Material provided -
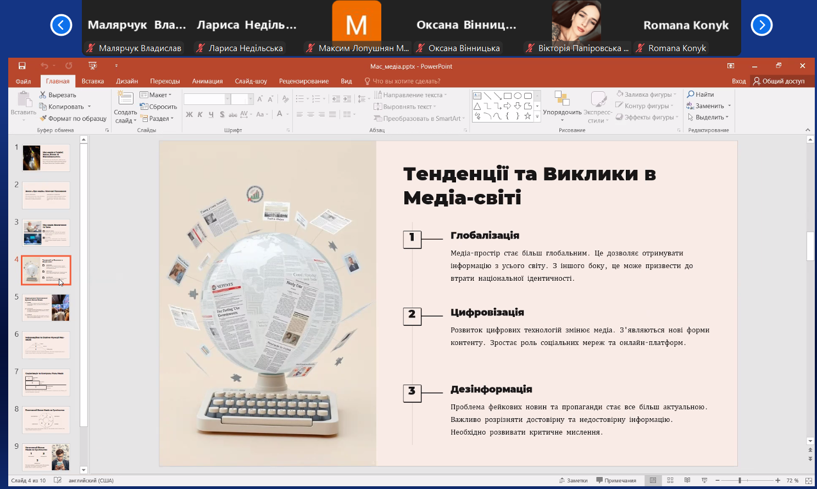Image resolution: width=817 pixels, height=489 pixels.
Task: Switch to the Анимация ribbon tab
Action: [x=207, y=81]
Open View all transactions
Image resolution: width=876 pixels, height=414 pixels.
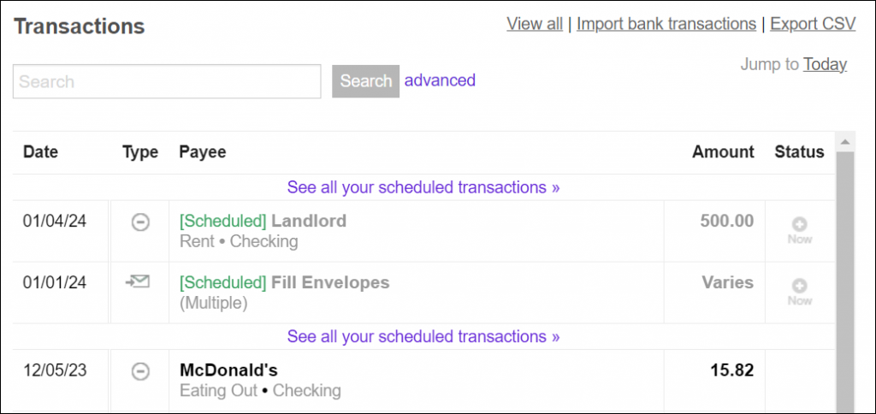point(535,24)
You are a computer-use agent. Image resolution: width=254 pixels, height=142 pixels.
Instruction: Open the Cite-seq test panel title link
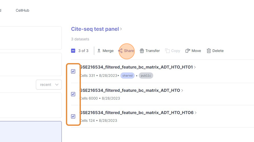click(x=95, y=29)
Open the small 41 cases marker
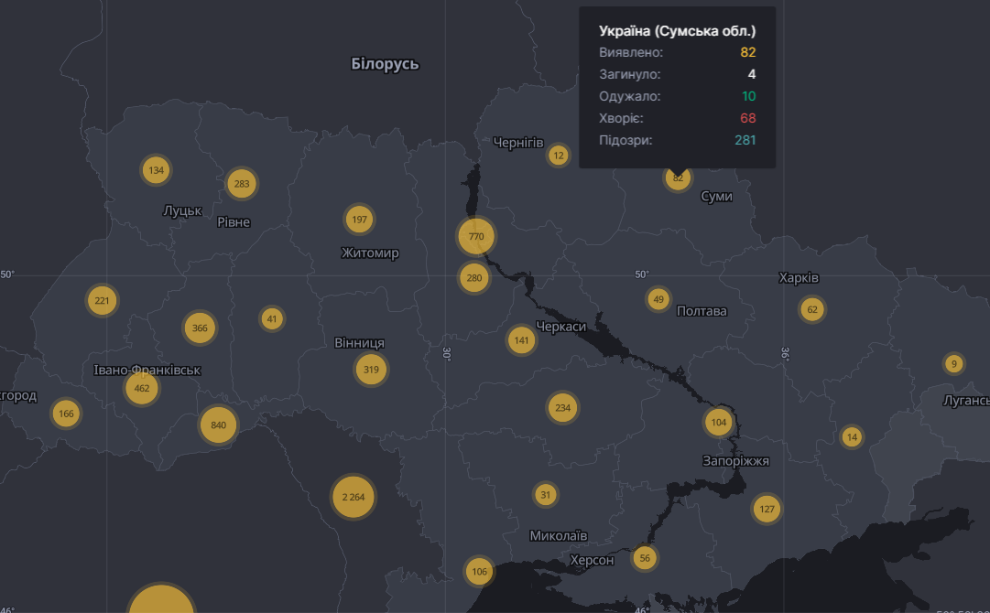This screenshot has width=990, height=613. pyautogui.click(x=271, y=319)
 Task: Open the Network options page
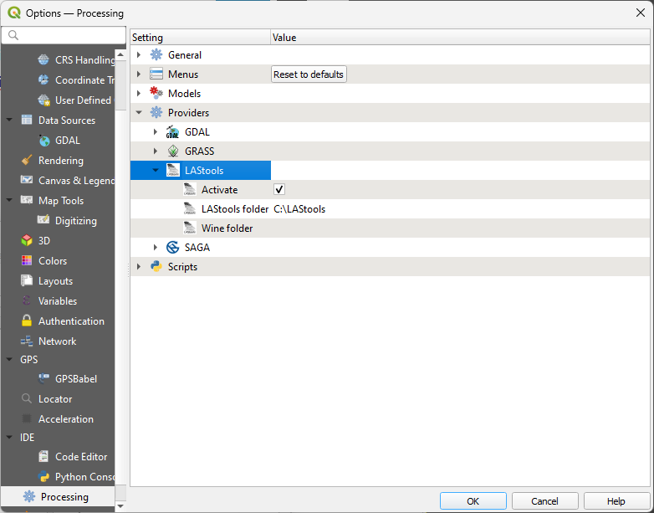[x=57, y=341]
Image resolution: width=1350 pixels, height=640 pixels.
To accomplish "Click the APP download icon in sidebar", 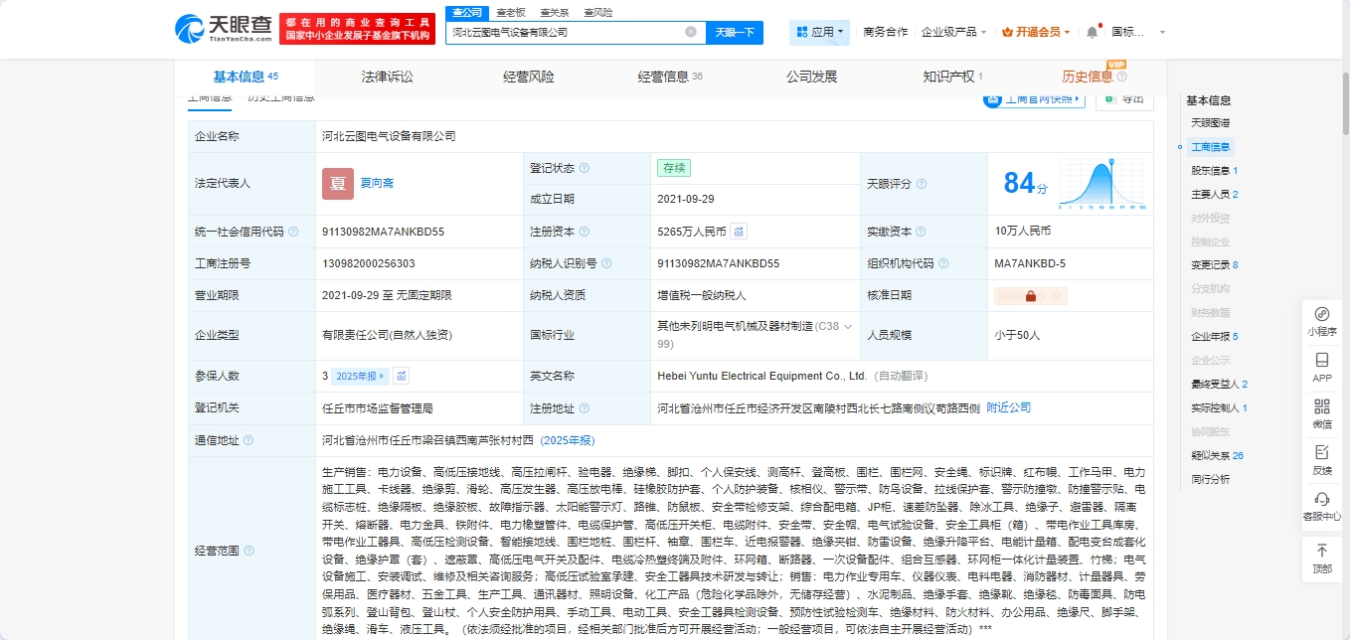I will [x=1322, y=367].
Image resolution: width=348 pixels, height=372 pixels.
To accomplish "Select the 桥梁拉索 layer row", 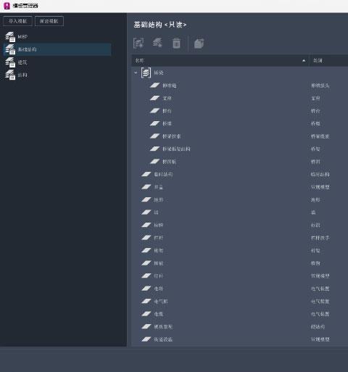I will (240, 136).
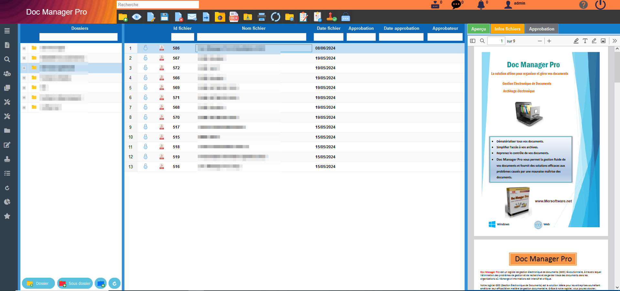Viewport: 620px width, 291px height.
Task: Click the eye preview icon in toolbar
Action: click(137, 17)
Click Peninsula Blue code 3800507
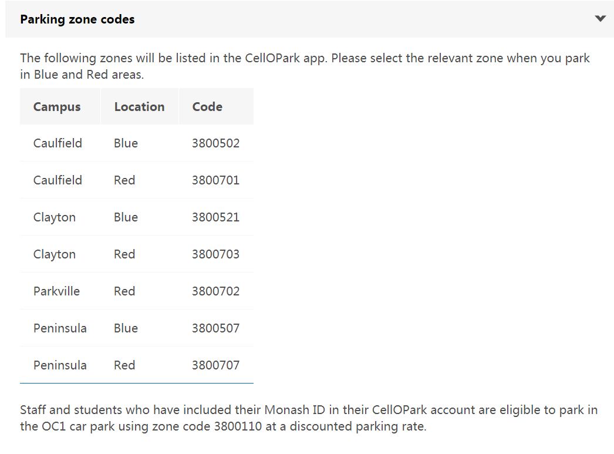This screenshot has height=454, width=614. click(x=215, y=328)
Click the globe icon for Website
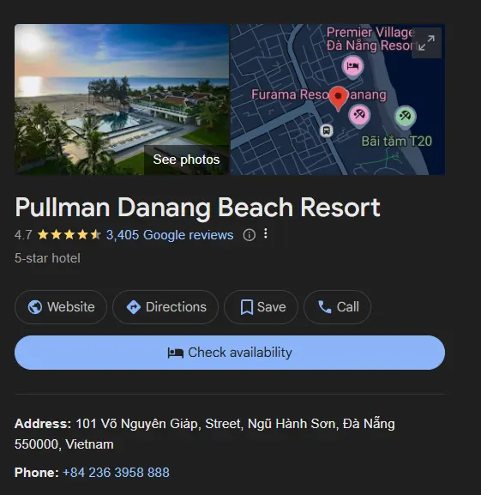Viewport: 481px width, 495px height. [34, 307]
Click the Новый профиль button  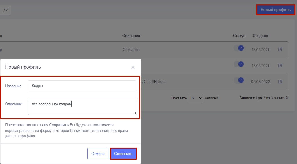pyautogui.click(x=275, y=10)
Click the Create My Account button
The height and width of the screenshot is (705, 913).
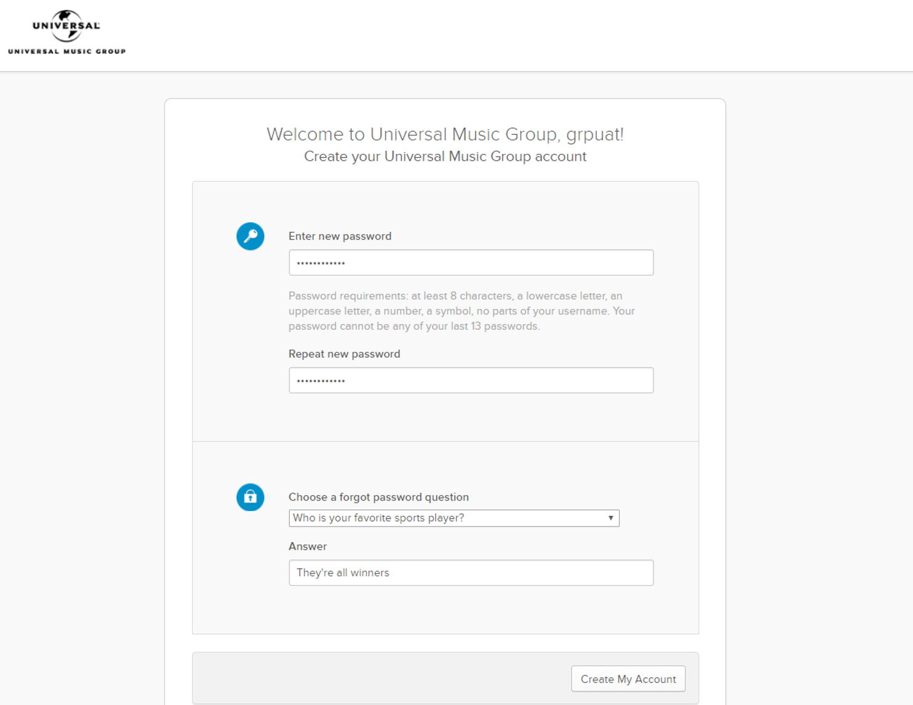click(628, 679)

What is being asked - Reproduce the listing above from the line that contains "The height and" through its final line, exactly and with nothing added. Omit the images.

Answer to the problem -
The height and width of the screenshot is (705, 913).
click(628, 679)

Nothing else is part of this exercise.